Living With My Disability
Posted on Feb 27th, 2022
I’ve been different from others over the last, near, 6 years. It’s difficult, my disability regularly has other people always forgetting I have my problems.
1. Fake Not Having It
I hide my disability from others. Not so they don’t know I have it, I try to remind them what I can handle. I only hide it more to try, and prove, I’m trying my absolute best to be a better man again. Especially for them.
It’s a harsh world where every day I need to try prove to others I am more than my disability. It’s a difficult challenge to, every day, have to show off my skills, and talents. It took me years to renew my knowledge from the past, again, as if I didn’t have knowledge in the past. The problem, for me, lies in the fact I have to go through every day with people hitting my troubled zones by accident every few minutes.

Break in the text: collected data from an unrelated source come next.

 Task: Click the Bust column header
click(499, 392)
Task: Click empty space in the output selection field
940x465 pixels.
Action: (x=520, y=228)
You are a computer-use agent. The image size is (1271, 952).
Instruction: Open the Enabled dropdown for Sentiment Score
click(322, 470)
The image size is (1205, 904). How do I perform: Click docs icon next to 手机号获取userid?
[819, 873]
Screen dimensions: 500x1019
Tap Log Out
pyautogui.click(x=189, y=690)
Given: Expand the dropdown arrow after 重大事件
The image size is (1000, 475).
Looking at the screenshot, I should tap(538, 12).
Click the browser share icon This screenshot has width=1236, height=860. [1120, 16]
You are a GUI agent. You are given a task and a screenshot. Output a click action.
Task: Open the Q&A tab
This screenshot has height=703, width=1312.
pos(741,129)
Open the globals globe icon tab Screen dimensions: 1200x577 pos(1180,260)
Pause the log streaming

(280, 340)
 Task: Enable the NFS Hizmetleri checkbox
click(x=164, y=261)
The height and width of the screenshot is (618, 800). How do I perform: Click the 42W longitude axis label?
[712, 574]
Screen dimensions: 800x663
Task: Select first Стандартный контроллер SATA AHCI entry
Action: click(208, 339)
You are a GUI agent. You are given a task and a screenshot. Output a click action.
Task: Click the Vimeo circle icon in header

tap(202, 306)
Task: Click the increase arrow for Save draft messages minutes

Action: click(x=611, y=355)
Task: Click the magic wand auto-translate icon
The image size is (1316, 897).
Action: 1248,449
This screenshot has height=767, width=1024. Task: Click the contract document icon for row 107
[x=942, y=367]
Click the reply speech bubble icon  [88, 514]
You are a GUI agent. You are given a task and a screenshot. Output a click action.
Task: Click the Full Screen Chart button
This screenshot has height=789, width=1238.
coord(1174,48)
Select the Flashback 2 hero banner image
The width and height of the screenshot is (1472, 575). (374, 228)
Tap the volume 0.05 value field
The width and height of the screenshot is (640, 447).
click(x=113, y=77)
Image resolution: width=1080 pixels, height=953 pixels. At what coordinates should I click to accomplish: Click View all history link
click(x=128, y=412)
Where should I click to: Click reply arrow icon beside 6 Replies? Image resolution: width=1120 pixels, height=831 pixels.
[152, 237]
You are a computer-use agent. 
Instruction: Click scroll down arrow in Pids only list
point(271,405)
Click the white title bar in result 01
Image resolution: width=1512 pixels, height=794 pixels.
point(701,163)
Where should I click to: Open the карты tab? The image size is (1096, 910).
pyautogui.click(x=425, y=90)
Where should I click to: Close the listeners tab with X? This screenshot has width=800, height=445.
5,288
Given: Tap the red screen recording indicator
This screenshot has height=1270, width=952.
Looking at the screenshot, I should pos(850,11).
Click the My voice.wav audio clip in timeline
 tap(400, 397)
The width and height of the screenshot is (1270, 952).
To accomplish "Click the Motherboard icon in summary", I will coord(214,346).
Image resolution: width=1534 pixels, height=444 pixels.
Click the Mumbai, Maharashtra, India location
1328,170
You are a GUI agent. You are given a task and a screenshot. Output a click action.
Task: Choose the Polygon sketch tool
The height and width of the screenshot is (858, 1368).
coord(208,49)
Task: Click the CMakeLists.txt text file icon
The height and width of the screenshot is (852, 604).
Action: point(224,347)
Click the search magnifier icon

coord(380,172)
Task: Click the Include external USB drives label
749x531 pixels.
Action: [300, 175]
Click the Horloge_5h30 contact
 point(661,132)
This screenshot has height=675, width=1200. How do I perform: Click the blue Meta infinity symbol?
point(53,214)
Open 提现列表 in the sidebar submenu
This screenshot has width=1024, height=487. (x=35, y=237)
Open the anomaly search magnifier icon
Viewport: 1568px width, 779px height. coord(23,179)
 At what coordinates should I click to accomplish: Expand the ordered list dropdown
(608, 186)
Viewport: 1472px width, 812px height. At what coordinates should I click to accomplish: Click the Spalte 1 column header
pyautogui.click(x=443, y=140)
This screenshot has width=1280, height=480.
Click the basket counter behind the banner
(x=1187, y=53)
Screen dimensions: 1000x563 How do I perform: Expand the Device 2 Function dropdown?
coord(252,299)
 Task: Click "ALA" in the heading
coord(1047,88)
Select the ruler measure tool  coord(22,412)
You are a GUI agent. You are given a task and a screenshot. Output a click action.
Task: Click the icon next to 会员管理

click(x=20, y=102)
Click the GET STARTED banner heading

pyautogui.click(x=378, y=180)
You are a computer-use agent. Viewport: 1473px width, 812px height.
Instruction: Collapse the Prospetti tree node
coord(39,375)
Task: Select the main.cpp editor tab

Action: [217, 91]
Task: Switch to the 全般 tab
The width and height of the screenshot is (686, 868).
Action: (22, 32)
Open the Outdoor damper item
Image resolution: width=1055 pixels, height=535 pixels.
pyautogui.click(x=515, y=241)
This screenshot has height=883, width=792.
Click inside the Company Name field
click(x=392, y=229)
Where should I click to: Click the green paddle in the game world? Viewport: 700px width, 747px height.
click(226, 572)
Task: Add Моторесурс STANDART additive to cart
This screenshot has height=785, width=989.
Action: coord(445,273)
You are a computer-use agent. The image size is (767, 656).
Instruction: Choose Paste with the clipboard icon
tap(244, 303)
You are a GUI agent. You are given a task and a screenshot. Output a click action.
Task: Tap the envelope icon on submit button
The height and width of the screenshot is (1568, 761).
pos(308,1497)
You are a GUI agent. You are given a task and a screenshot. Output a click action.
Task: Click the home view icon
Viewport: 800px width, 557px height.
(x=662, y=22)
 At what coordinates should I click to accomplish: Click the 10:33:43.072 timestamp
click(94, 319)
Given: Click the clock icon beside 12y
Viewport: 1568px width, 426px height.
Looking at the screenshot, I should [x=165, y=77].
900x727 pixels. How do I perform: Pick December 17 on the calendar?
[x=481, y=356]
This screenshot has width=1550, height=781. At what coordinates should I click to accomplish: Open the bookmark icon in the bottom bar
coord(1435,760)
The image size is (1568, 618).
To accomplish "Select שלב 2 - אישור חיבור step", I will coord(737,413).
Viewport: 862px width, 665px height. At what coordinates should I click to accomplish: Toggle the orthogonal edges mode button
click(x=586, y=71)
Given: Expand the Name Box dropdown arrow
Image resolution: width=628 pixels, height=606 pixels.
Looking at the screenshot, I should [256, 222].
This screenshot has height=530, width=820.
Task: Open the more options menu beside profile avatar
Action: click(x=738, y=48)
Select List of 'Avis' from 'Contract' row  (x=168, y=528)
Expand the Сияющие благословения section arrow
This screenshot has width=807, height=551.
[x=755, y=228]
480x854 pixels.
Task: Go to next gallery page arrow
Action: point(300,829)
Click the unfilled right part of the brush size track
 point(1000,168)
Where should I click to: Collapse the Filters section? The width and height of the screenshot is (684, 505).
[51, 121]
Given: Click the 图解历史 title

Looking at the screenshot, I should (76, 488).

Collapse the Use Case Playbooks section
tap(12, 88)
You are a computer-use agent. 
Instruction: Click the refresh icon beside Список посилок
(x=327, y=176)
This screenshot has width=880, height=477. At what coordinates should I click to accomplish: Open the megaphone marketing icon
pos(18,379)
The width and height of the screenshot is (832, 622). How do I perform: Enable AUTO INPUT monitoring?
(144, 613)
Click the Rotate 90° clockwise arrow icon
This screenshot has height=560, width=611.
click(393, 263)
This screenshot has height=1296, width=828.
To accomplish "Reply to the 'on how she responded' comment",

My problem is that my damage lies primarily in my Frontal Lobes. What people never understand is that this affects my planning, and self-control, so when I become tired I lose control of myself. This is worsened since my brain has to work harder all day, every day, even for simple tasks. I won’t even notice when I get pushed past the end of the time where I have my self control because I can’t give up pleasing others.
I get away with faking not having my disability 99% of the time, every day. I recently learned the hard way I have to put my foot down a little more so others wont forget I’m faking not having constant problems all day, every day. I despise my problem, all I ask is that others hear me, whenever I share it a little.
2. Set Priorities
I should, probably, set limits everywhere. I grew up as a people pleaser. I love helping others get smiles on their faces, I love solving their problems for them, I love patting myself on the pack since I can still help others. Ignore what I shared above in 1, please, helping others isn’t a problem. I learned from my late father, and my mothers, that it doesn’t matter what has to be done, it just feels amazing when I get to help others.
My odd knowledge I managed to get back into my brain, which took me multiple hours a day over a few years, helped me in my new job. I managed to help pick a project up to release, we now have clients excited for the services we offer. This isn’t to pat my back at all, no. What makes me happy is the fact I managed to help them get the project to release.
I believe the new way I have to stick to my love of helping others, while troublesome for others, is I need to pace myself more. If I can work out how to structure the excessive list of things I want to do for others I might be able to get a better grasp of where to put everything. I want to stick to my life’s rule I learned at a young age, through my religion:
And do not forget to do good and to share with others, for with such sacrifices God is pleased.Hebrews 13:16
I’ve tried my best to stick to this every living moment of every day, even when it’s difficult for me. I despise that my injury has pushed me so far from this belief, but I promise I’m trying my best to stick to it. If I can organize and set my priorities to stick to things far from my personal limits that come from my disability, I might be able to be seen by others as less of a problem again.
3. Improve My ‘Problem Solving’ And ‘Emotional Regulation’
A new rule I’m going to follow from now on may seem harsh to others. I’m going to set myself to look up more. I might be capable of solving more problems than people every realize, it’s just possibly in the oddest way possible. The mind is a map of thoughts, emotions, and responses, that has new paths created every day.
It isn’t something that can ‘just be understood‘ easily. Almost every day, without thinking about it, I can offer a solution to a problem that nobody else even thought of. It might not be the best solution, my brain just wants to take the path of least resistance to solve ANY problem. It might not be the best solution to the problem, it’s just my brain loves to fix things, rather than break them.
The prefrontal cortex, where the damage is primarily, handles decision-making, problem-solving, intelligence, and most importantly, emotional regulation. I’ve learned, the hardest way possible, to be extra careful when it comes to my emotions. Over 2 years ago I took the most brutal treatment I’ve ever received, this is why my fight or flight response was hit.
In the future I will have to not hint at something, such as ‘I have to get enough sleep every night,’ but rather solve my problem by declining my involvement with family, and friends, when it’s outside my safety zone. As you can tell above, I’m saddened, and will never like it.
The only way I might be able to change it is reading, and looking up, way more. This is to share I have actively given it care for the last 6 years, it just hasn’t even been enough yet. While I’m attempting to regulate my emotions and solve problems, it might take a long time to become fixed. I know some people don’t appreciate the effort that is made every day, rather, they prefer to only ever see results.
I’m in need of therapy again, and I will go. Everyone recommends it’s a good thing for a couple to go to, but I will never force it on anyone. If people want to go with me to therapy to help me, I will organize that they can when it’s within reason.
I might be difficult to ever understand, as a whole. The only thing I ask for is to be heard, I’m never joking about it. My apologies to those I offended.